In ndukler/superEnhancerModelR: superEnhancerModelR
\newcommand{\vect}[1]{\boldsymbol{\mathbf{#1}}}
Statistical models for super-enhancers
Activity model is $A(\vect{x}) = \beta_0 + \beta_1 x_1 + \beta_2 x_2 + \cdots + \beta_n
x_n$.
Linear model is $R(\vect{x}) = e^{A(\vect{x})} + \epsilon$.
Exponential model is $R(\vect x) = e^{A(\vect x)} + \epsilon$.

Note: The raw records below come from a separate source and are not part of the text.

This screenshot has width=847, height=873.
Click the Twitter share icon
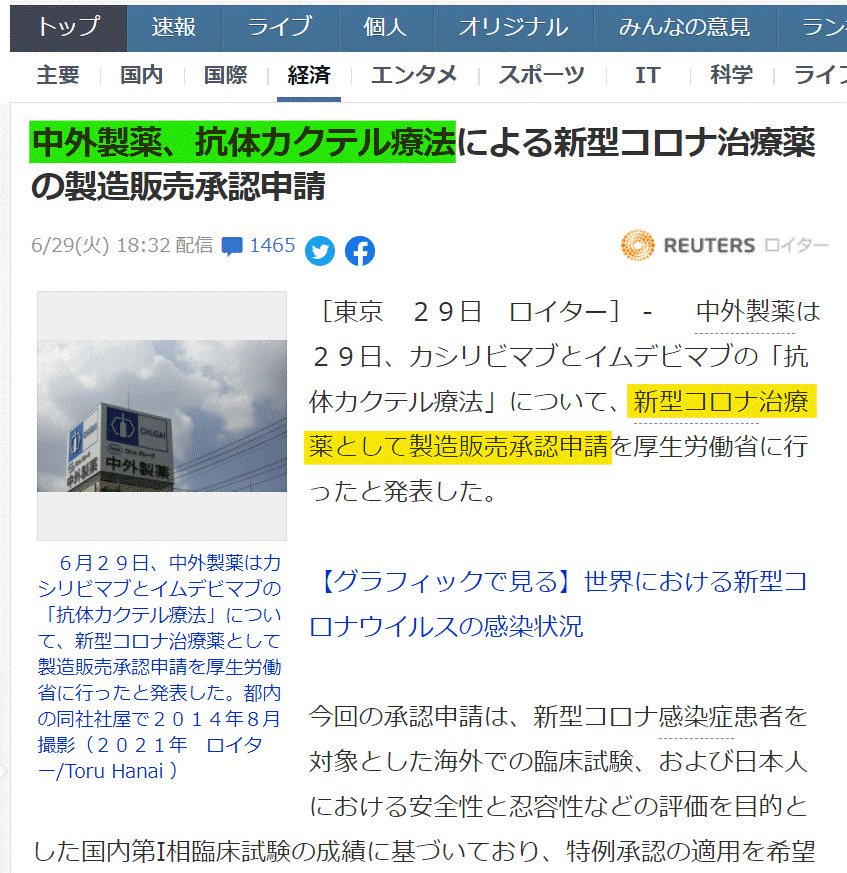320,251
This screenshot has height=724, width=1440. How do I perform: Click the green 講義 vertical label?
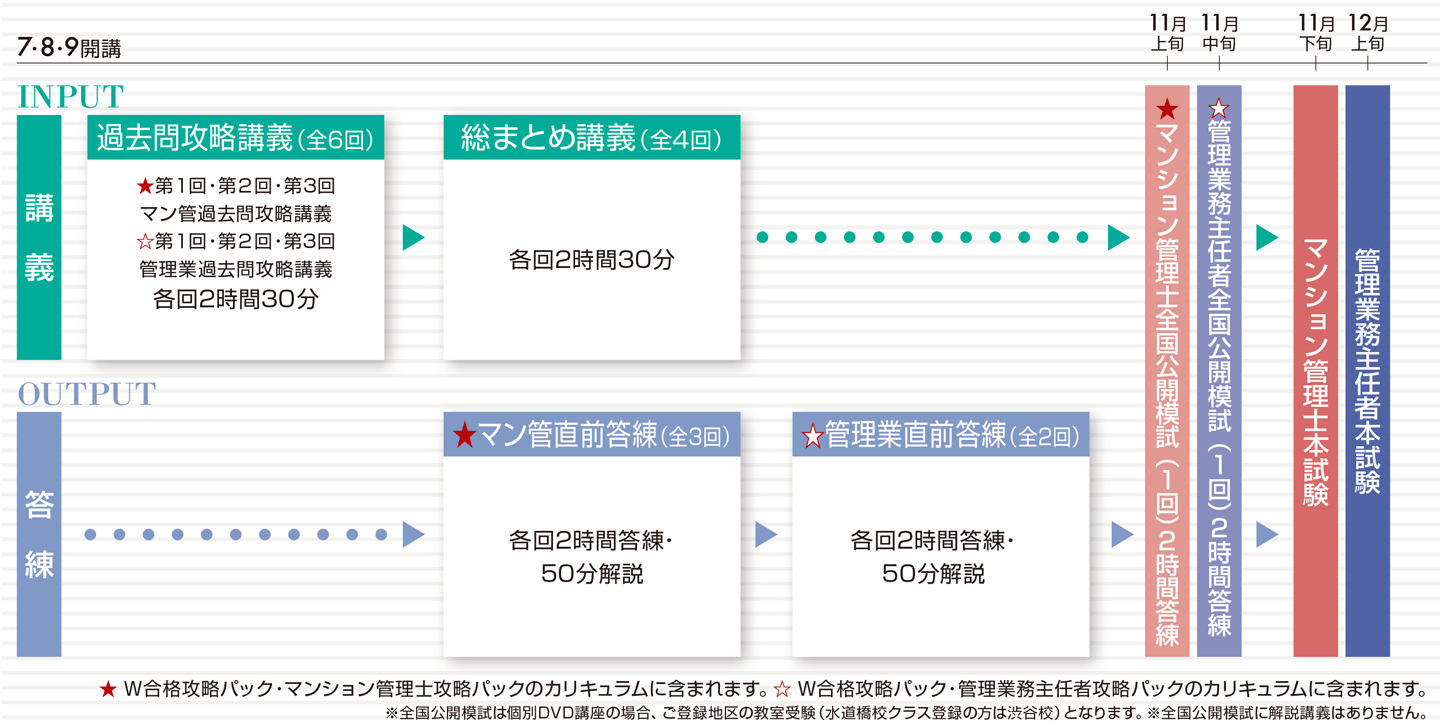(x=39, y=238)
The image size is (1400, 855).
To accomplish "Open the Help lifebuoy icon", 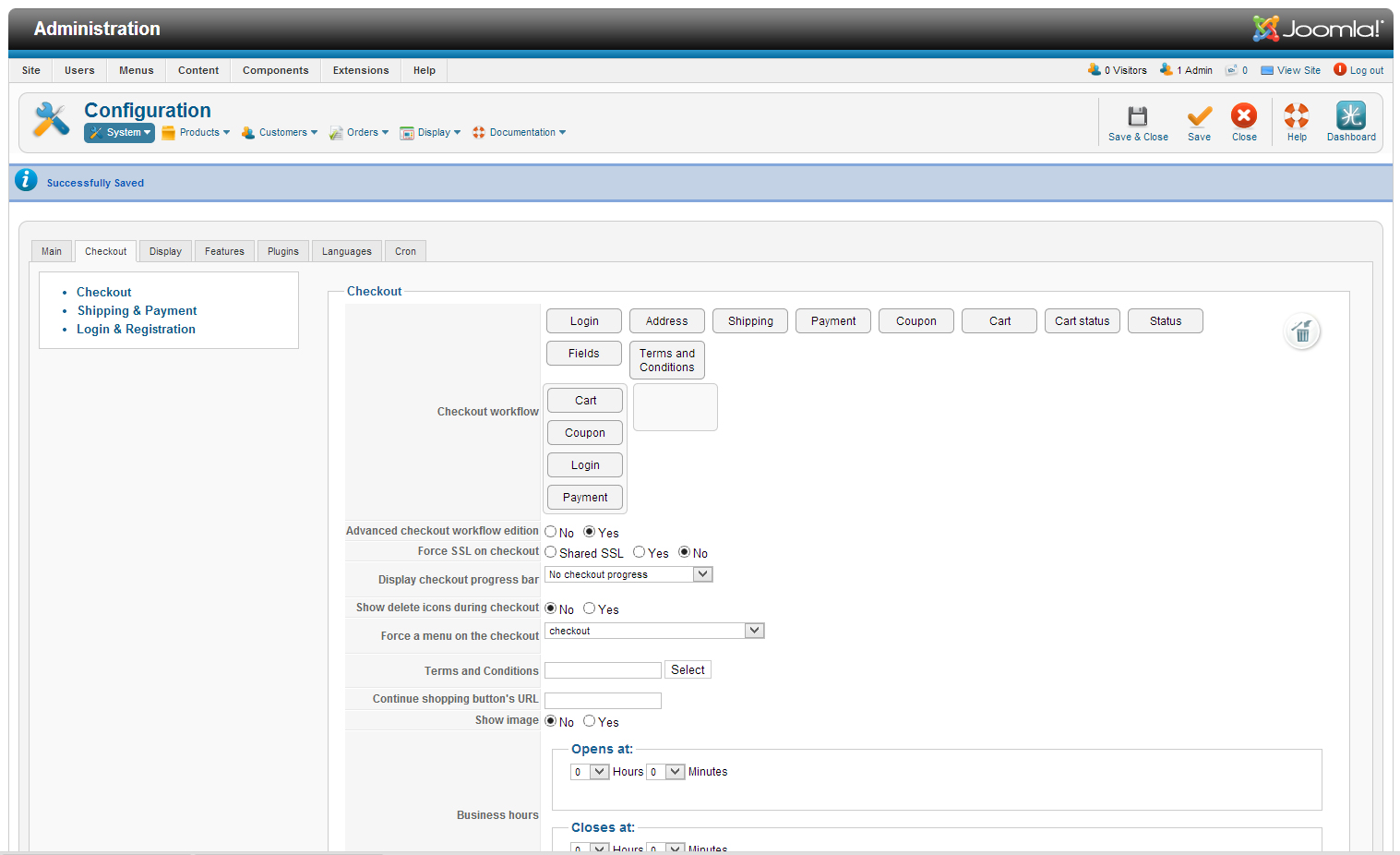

Logistic model is $R(\vect x)=1/\left(1+e^{-A(\vect{x})}\right)+\epsilon$.
Fitting your first model
To start fitting statistical models to your enhancer data you need to format your data in a particular way. First you need to place information about which enhancers are present in each experiment in a data.frame where each row is an experiment and each column is an enhancer element. Here's a simple example using the data from Shin et al. (2015):
library(superEnhancerModelR)
data("wap")
design = wap[,c(3:5)]
head(design)
Then we need a vector of normalized expression values, with each element of the vector corresponding to one row of the previous data frame.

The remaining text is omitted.